BEGIN Given data

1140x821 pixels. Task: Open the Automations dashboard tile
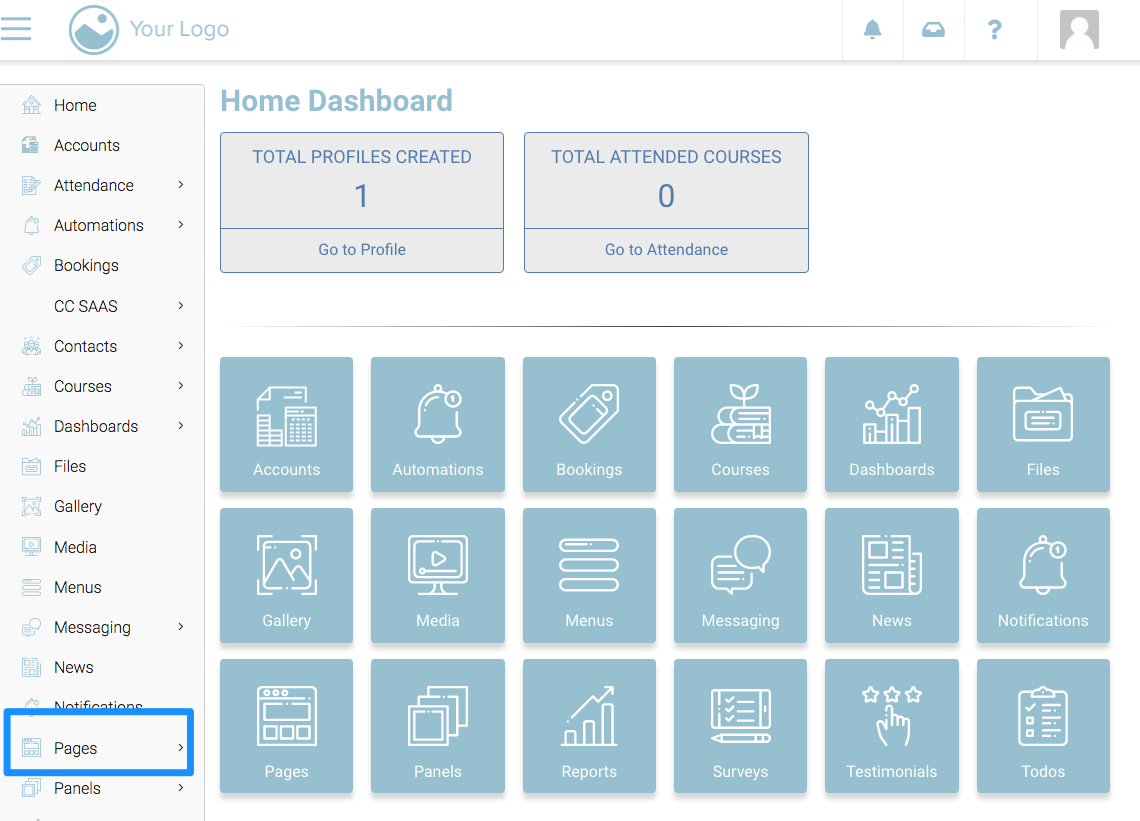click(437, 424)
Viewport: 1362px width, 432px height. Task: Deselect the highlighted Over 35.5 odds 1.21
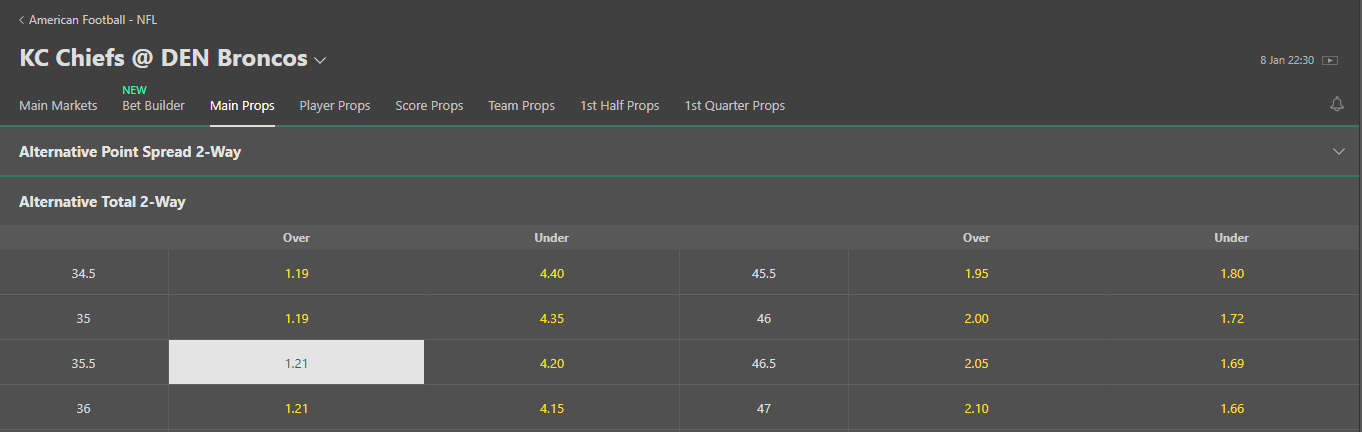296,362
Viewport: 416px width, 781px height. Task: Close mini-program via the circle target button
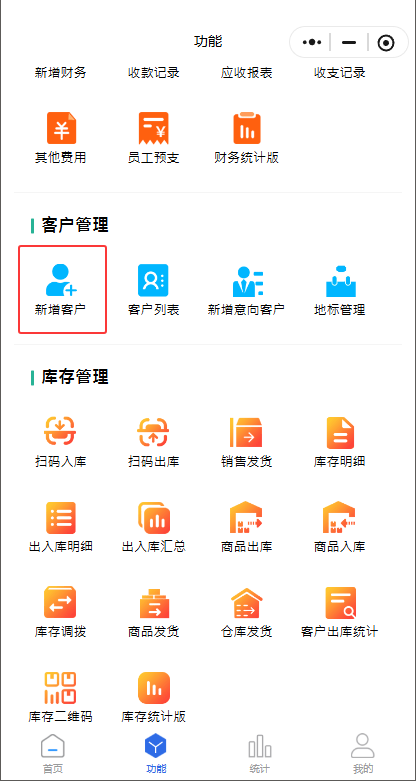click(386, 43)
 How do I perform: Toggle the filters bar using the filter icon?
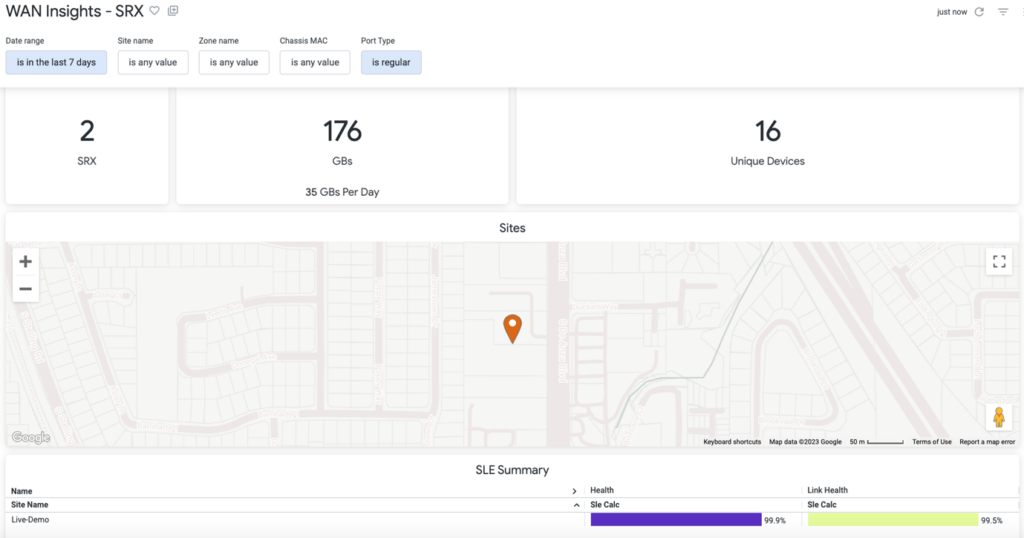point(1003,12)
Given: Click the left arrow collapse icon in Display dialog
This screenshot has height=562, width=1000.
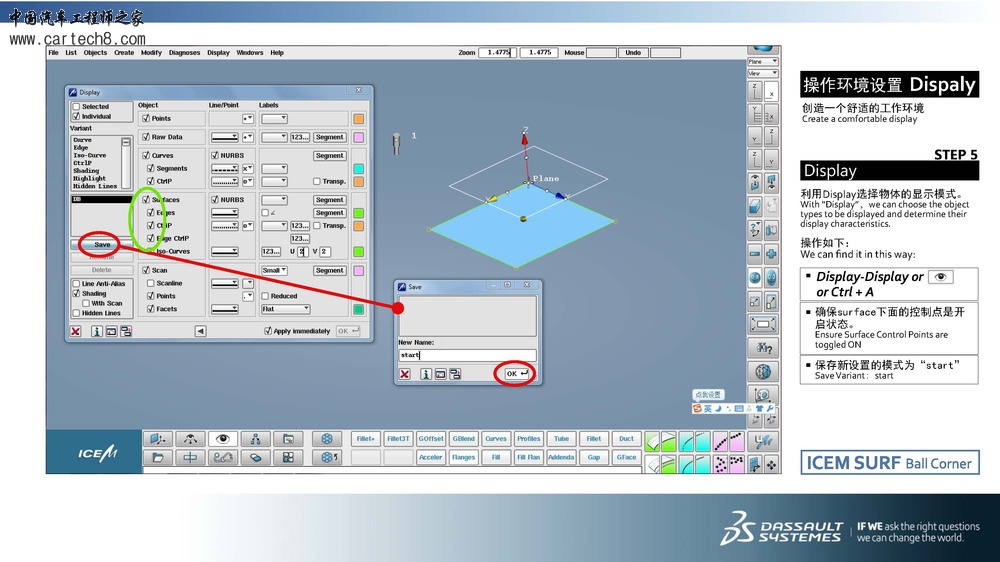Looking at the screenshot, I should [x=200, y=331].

END Given data
BEGIN Given data

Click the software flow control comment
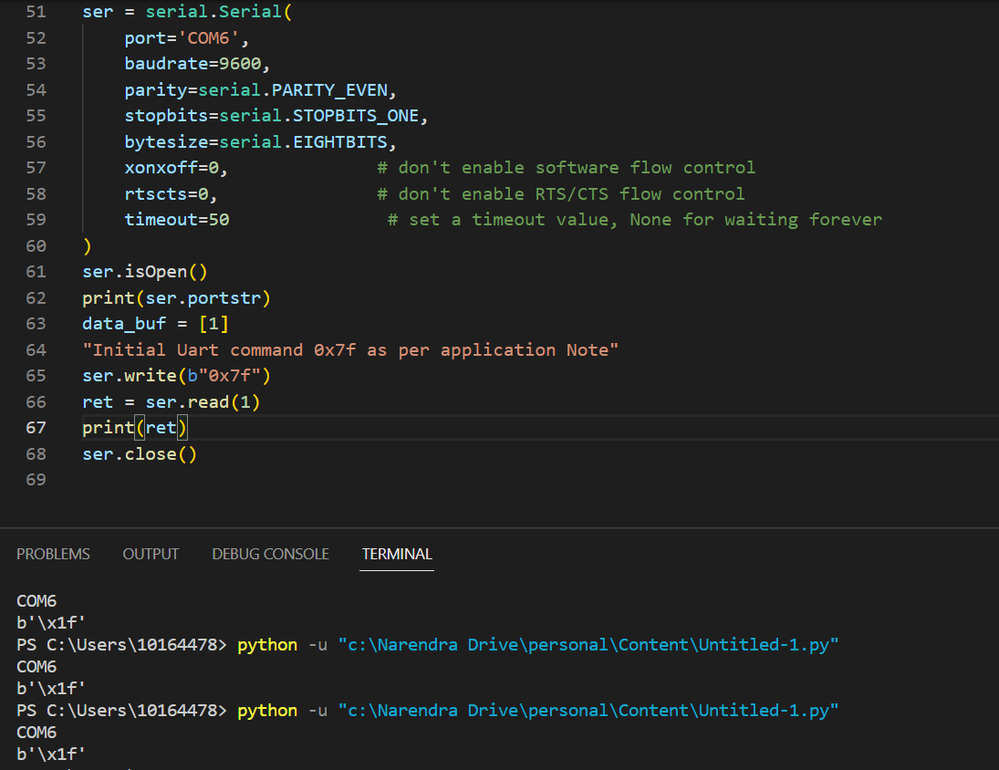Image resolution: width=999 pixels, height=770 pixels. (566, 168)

END Given data

*Activity*. Would you print exactly the lines in the listing above, from the line bearing "1140x821 pixels. Task: Open" through the line bearing "Given: Click the", leaving out all pictures?

*Output below*.
1140x821 pixels. Task: Open the Automations dashboard tile
click(437, 424)
Viewport: 1362px width, 432px height. Task: Deselect the highlighted Over 35.5 odds 1.21
296,362
Viewport: 416px width, 781px height. Task: Close mini-program via the circle target button
click(386, 43)
 How do I perform: Toggle the filters bar using the filter icon?
point(1003,12)
Given: Click the left arrow collapse icon in Display dialog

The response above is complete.